Neben der fungiziden Wirkung beeinflusst Azoxystrobin die Physiologie der Kultur positiv. Es verzögert den Abbau von Chlorophyll, reduziert die stressbedingte Ethylenbildung und optimiert den Wasserhaushalt der Kultur. Dies führt oft zu einer verlängerten Assimilationsphase und kann die Ertragsleistung stabilisieren.

Kann Laiba Top auch bei hohen Temperaturen im Sommer appliziert werden?

Es wird dringend empfohlen, die Behandlung in den kühleren Morgen- oder Abendstunden durchzuführen. Bei Temperaturen über 25 °C und intensiver Sonneneinstrahlung steigt das Risiko von Spritzschäden (Phytotoxizität) auf den Blättern, insbesondere bei empfindlichen Gemüsekulturen, und die Wirkstoffaufnahme wird verschlechtert.

Warum ist die Kombination mit anderen Wirkstoffen bei diesem Pflanzenschutzmittel so wichtig?

Da Azoxystrobin als Single-Site-Inhibitor nur an einer einzigen Stelle im Stoffwechsel des Pilzes ansetzt, können Schaderreger schnell Resistenzen entwickeln. Durch den Tankmischungspartner oder den gezielten Blockwechsel mit anderen Wirkstoffklassen (z. B. Triazolen) wird dieser Selektionsdruck effektiv minimiert.

Welche Rolle spielt die Wasserqualität bei der Zubereitung der Spritzbrühe?

Laiba Top ist als flüssiges Suspensionskonzentrat sehr stabil. Dennoch sollte für die Spritzbrühe sauberes Wasser mit einem neutralen bis leicht sauren pH-Wert verwendet werden. Extrem hartes oder stark alkalisches Wasser kann die physikalische Stabilität der Mischung beeinträchtigen und die Wirkstoffaufnahme durch die Wachsschicht der Blätter verlangsamen.

Wie flexibel ist die Wartezeit bei den verschiedenen zugelassenen Kulturen?

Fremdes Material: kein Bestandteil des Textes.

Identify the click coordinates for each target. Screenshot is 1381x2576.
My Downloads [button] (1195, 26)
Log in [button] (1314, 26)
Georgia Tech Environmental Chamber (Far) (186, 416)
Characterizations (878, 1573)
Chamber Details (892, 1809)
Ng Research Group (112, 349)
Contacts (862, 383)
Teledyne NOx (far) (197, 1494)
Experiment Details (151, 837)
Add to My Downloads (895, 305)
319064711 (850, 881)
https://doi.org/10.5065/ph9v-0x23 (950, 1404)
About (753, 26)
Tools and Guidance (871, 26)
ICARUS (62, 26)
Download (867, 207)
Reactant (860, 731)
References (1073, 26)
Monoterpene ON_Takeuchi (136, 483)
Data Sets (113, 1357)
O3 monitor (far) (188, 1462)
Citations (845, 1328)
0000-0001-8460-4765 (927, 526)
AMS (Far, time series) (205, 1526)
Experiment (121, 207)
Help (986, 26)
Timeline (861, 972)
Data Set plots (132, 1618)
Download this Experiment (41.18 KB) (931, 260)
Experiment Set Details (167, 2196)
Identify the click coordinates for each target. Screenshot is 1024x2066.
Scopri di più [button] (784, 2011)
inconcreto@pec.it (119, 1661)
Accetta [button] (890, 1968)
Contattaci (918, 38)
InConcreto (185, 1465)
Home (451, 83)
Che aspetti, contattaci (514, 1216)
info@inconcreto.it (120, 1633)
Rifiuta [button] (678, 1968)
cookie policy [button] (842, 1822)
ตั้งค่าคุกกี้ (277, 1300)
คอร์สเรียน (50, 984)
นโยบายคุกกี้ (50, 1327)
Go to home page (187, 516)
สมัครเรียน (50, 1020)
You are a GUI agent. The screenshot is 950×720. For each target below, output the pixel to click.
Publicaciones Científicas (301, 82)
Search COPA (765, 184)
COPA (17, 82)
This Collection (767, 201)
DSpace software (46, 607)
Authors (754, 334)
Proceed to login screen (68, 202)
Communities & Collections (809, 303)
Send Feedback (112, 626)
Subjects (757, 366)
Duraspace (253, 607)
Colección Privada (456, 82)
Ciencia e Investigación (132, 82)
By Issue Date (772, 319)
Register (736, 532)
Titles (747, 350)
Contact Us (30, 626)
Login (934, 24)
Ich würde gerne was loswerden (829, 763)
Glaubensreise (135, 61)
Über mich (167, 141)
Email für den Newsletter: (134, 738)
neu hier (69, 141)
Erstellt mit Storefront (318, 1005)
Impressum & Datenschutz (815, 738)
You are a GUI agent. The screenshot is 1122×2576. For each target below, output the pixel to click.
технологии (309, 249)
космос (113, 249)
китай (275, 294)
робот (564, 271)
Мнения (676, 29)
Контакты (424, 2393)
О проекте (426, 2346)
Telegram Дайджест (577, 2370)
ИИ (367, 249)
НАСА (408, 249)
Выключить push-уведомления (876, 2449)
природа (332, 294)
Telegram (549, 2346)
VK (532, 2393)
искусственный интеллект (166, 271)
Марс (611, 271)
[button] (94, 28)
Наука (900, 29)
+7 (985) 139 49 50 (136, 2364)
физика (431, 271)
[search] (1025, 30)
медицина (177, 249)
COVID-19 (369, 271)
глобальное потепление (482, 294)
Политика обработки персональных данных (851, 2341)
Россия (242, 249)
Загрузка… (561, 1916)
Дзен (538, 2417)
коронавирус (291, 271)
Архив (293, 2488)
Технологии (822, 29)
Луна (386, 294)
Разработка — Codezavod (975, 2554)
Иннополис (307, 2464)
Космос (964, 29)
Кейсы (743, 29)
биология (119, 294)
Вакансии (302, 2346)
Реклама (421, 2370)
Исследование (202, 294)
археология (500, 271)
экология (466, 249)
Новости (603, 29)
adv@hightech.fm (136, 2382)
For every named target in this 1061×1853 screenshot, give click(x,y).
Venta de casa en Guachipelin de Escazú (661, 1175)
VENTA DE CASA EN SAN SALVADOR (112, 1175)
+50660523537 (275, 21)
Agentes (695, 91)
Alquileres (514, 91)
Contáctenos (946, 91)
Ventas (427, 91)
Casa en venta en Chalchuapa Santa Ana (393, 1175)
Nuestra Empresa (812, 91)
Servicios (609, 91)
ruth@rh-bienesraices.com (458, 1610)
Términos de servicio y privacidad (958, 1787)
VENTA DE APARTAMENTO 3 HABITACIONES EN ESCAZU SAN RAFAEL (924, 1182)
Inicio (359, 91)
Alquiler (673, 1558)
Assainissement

Die Wartezeit ist streng kulturabhängig und spiegelt die unterschiedlichen Abbaugeschwindigkeiten und Erntezeitpunkte wider. Sie reicht von kurzen 7 Tagen bei bestimmten Gemüsekulturen bis hin zu 35 Tagen bei Getreide. Die genauen, für die jeweilige Kultur registrierten Wartezeiten müssen vor der Ernteplanung zwingend der Gebrauchsanleitung entnommen werden.